The system has 3 intel NICs installed, all of them using the em driver. Additionally, traffic on LAN/WAN is at the 4Mbps mark, with peaks (during downloads) at 60-70Mbps. These are exceptions though. DMZ traffic is very small.
Some 5 years ago, the backbone of the switching of my building was replaced with structured cabling: a cisco optical switch at the basement and some D-link managed switches per floor. I did not do something special at the time, apart from disabling STP on the switches and configuring them to be SSH'able etc...
Just when I started becoming an old dog (no new tricks to be learnt), a couple of months ago I stumbled upon VLANs, and utilized them for the purpose of having to "connect" together a foreign network between some building floors. Easily done on the switches with some VLAN configuration. I have left my original network traffic on the default VLAN (1) which is untagged for all purposes.
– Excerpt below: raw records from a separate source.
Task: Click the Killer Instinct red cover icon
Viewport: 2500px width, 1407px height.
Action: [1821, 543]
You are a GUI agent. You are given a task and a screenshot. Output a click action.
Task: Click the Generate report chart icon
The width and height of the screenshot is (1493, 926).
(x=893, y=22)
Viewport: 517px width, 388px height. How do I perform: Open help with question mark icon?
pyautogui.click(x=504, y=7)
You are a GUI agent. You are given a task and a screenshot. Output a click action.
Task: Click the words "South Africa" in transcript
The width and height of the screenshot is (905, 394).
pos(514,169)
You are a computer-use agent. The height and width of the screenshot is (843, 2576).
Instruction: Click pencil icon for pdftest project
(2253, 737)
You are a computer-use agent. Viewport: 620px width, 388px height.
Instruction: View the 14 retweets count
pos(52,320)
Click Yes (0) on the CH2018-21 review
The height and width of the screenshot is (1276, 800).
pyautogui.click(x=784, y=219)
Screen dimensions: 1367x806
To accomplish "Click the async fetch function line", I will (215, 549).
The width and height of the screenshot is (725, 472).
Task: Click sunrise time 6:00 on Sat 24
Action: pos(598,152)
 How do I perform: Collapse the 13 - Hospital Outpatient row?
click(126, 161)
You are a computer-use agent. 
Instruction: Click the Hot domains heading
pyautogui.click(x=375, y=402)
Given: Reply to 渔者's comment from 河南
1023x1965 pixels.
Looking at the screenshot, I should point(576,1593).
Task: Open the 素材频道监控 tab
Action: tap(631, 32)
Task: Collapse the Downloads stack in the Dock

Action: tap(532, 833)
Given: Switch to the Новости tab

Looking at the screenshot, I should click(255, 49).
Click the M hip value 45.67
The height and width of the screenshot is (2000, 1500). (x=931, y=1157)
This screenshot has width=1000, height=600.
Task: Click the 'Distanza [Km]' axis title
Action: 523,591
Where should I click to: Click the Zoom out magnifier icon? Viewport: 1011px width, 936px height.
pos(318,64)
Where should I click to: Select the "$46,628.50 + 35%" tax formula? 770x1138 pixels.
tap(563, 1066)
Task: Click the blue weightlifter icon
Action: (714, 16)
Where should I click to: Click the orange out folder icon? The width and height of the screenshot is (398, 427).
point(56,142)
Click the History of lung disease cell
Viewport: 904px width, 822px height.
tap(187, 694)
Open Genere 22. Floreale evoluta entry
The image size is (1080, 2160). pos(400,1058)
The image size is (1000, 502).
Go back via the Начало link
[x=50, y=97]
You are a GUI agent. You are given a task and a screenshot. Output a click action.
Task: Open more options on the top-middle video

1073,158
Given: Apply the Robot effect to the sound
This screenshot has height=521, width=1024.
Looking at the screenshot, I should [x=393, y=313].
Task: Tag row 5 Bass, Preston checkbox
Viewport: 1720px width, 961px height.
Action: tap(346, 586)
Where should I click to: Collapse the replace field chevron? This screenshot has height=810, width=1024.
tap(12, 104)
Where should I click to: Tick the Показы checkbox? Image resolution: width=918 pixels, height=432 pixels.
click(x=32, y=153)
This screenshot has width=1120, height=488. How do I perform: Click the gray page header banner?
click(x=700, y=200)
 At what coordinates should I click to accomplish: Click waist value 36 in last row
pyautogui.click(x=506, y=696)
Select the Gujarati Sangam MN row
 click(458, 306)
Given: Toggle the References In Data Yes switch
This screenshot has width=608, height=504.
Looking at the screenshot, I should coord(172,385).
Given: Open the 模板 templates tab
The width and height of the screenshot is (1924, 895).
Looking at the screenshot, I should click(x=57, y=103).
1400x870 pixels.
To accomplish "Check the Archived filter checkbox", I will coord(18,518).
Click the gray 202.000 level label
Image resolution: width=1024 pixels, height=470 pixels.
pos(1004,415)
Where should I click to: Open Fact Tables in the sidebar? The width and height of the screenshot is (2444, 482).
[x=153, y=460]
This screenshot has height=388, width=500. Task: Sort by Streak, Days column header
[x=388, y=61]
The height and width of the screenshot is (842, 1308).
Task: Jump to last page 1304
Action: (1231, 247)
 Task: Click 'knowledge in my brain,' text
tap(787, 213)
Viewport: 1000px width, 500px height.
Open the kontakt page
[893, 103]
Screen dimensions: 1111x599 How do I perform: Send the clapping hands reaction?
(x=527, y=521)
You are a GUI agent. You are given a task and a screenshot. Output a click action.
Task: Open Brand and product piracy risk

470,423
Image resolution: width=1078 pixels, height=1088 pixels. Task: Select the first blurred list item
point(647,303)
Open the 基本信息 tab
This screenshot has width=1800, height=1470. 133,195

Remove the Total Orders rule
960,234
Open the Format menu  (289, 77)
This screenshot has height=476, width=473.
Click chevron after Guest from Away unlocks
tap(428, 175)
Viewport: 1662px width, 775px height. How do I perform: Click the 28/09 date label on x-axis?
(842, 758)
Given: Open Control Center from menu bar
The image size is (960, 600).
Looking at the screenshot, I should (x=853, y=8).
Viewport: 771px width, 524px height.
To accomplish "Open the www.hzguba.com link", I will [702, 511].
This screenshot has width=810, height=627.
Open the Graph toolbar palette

Question 1 (a bit OT though): I am one of two persons in our IT, however I am the only one knowledgeable on VLANs. If a switch goes bad during my absence, we're scre**d; we have one or two switches, but configuration is different. Noone will be able to program them properly
Should I get rid of the VLANs and install cabling to do the floor interconnecting work?Getting forward, I was thinking: could I perhaps simplify cabling and/or the configuration of my firewall, by following one of the following scenarios? Please do take into account that I have never configured/used VLANs on my FreeBSD system:
Scenario 1: this is doable I believe. Replace the 3 switches (LAN, DMZ, WAN) connected to my pc with a single managed switch. Distribute the switch ports to 2-3 VLAN groups (LAN=1, DMZ, WAN). Use a single network cable to carry 802.1q tagged traffic to my basement Cisco gigabit switch and then split traffic as needed. The only disadvantage I see in this scenario is that if something goes terribly wrong on the managed switch, it will be impossible to replace by my collegue. As it is right now, if a switch fails, it would be easy to replace it with a small (5- or 8-port) non-managed switch .
Scenario 2: I am not sure whether one could do this or not: the idea is to have a single NIC instead of 3 ones and then establish (somehow?) 2-3 VLANs on this NIC. I'm discussing the possibility of 2 instead of 3, since LAN traffic belongs on the native VLAN. A managed switch will still be needed, but at least I'll be needing a single NIC.
Which scenario would you recommend? One of the two mentioned above, something completely different?
Thanks for taking the time needed to read this lengthy message, much appreciated.